Los individuos nos expresamos a través de las palabras. Pero no todas las palabras deben ser escuchadas. La libertad de hablar no presupone que uno deba ser escuchado: ese derecho hay que ganárselo. El problema es que muchos discursos son más escuchados en base a criterios que no se corresponden, ni a su corrección, ni a su pertinencia, sino al poder de quien los emite y a las circunstancias de la emisión.
La libertad de expresión, por tanto, presupone que debe o debería ser protegida de forma eficiente y eficaz, siempre que se mantenga en los límites de lo que es aceptable, respete y no moleste a nadie. Esta es la idea general.
Pero yo no estoy de acuerdo con esta idea: la libertad de expresión, y su facilidad de difusión, hacen que en el momento actual puedan difundirse las sandeces más irreverentes. Además, lo que no es crítico, lo que no perturba ¿Qué interés puede tener?

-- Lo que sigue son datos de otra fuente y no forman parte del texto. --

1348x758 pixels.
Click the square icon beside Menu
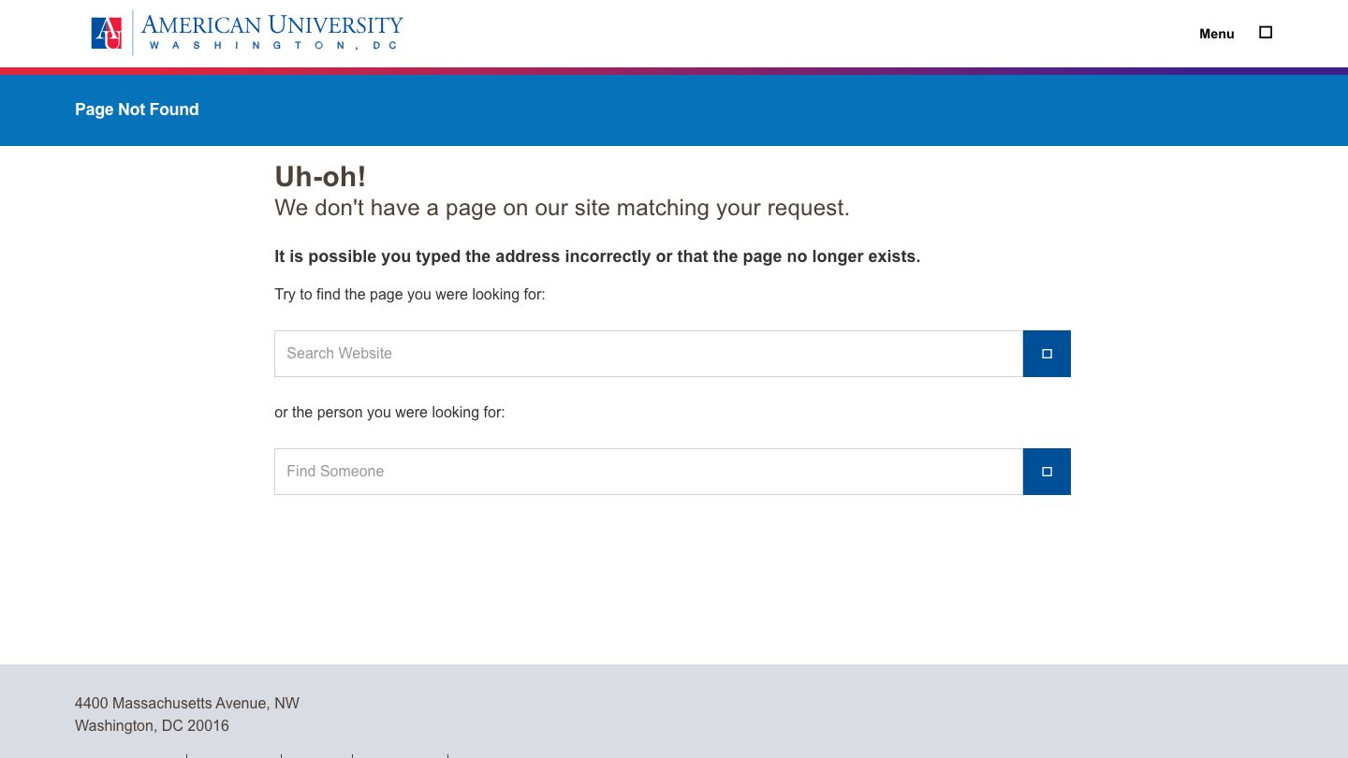1266,33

Lo que verdaderamente se debería proteger es aquello que molesta, que critica, aquello que se dice, pero no se debería decir. En definitiva, lo que hay que proteger es todo aquello que perturba a los poderes establecidos; el debate social debería establecerse sobre lo que se debe poder decir y aquello que no se puede decir en modo alguno.
Sabemos que en el momento actual la realidad nos la dan interpretada, y que las estadísticas oficiales responden siempre a los intereses de quienes las difunden. Si a ello añadimos que se habla demasiado de todas aquellas cosas que nos transmiten, y que la mayoría de las veces no conocemos, llegaremos a la conclusión de que, en muchísimas ocasiones, sobran palabras y falta silencio: el abuso de la publicidad, la intrusión de las redes sociales, las continuas mentiras de la clase política, enriquecen el valor del silencio, de la escucha, de la meditación.
Deberíamos tener, por tanto, muchísimo cuidado con el uso que se hace de la palabra, y con el modo en que la recibimos. Hablar solo de lo que conocemos, discutir únicamente sobre lo que es justo o injusto —según decía Aristóteles—, y emplear la vehemencia para desmontar sin piedad la estupidez del adversario. No se trata de ganar la controversia, o aparentar ganarla, sino de ser capaces de hacer que florezca la justicia y la verdad. Y cuando no se persigue esto, lo mejor es callar; callar sobre todo si vamos a hablar sobre nosotros mismos, si tenemos preconcebidos juicios previos, si no somos capaces de diferenciar hechos de valoraciones.
Debemos ser conscientes de que nunca nos equivocaremos cuando somos fieles a nosotros mismos, cuando le decimos la verdad de lo que pensamos a aquellos con los que nos sentimos incómodos; cuando reconocemos nuestros errores, cuando no nos dejamos embaucar por ese artificio de las medias verdades.
Nunca nos equivocaremos cuando aceptemos que vendrán tiempos difíciles, que los problemas son parte de nuestro destino, que nuestra palabra debe ser medida y utilizada como objeto de cambio social, nunca desperdiciada. Y sobre todo, estar absolutamente convencidos de que nunca nos equivocaremos cuando amemos el silencio.